Long haul flights increase the risk of lower back disc injuries but there are 2 ways to reduce this risk. The first one is to recline your seat back as far as possible, for as much of the flight as possible. Positioning your seat as far reclined as you can, is perfect for reducing the load through your lower back discs, making them less susceptible to injury. The second way is to try to walk around the plane for 5 minutes every hour if you can, to help to reduce the load through the lower back discs also.
Don’t run too soon on arrival:
Pay special attention to your back during the first 24 hours after flying, as this is when your lower back discs are most vulnerable to injury. Avoid running for the first 24 hours of your holiday and avoid lifting heavy weights at the gym also during this time. Minimize any lugging around of heavy suitcases by using a trolley, as any heavy lifting can increase the likelihood of lower back injury.
Don’t run for the hills too soon:
After you’ve given your back the rest it deserves on arrival, when you go for that first run, it is best to stay clear of steep inclines for the first 48 hours of your holiday until your spinal discs have really settled from flying. This will avoid placing a high load through your lower back discs, which can trigger a sudden, acute episode of lower back disc pain.
Choose your running surface carefully:
Whilst running on the beach is so enjoyable on holiday, we recommend that you run on damp, firmer sand, closer to the sea. Soft, dry sand on the beach is good for shock absorption however the uneven surface that it provides can significantly increase the risk of developing injuries such as an Achilles tendon problem or runner’s knee (pain under the knee cap) especially when running barefoot. Running without shoes forces the smaller stabilizing muscles in the knees, ankles and feet to work harder, which increases the risk of injury, and so is best avoided if new to this.

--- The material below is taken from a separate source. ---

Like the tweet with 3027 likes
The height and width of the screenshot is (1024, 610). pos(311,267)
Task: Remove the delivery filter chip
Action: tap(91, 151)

While we may be tempted to reach for flimsy flip-flops which offer no support, the advice here is to choose your footwear carefully. It is estimated that 200,000 people a year in the UK suffer flip-flop related injuries, and many of these injuries lead to long-term damage. Flip flops provide very poor arch support and cushioning under your heels and this can result in Achilles problems, arch pain, plantar fasciitis, tendinitis in the foot, runner’s knee and even sprained ankles, as the likelihood of tripping is greatly increased. Instead of flip flops, choose a pair of sandals, with an ankle strap for a little more support. Keep flip-flops for pool side use or beach wear, and use them for very short periods only.
Hydration is key:
Dehydration increases the risk of muscle cramps and muscle strains, which can disrupt training, so keeping well-hydrated is essential. The key here is to obey your thirst, staying hydrated before, after and during your run. Listen to your body and consume foods with a high water intake such as fruit and vegetables to stay hydrated in the sun.
While these pointers are hopefully helpful guidelines, it’s always advisable to seek a professional physiotherapy opinion on your return from holiday if any aches or pains continue, once you’ve returned home again. It’s better to treat and clear injuries quickly than have to take a prolonged break from running in the future.
Have a wonderful holiday from the team at Apex Clinic, Belfast.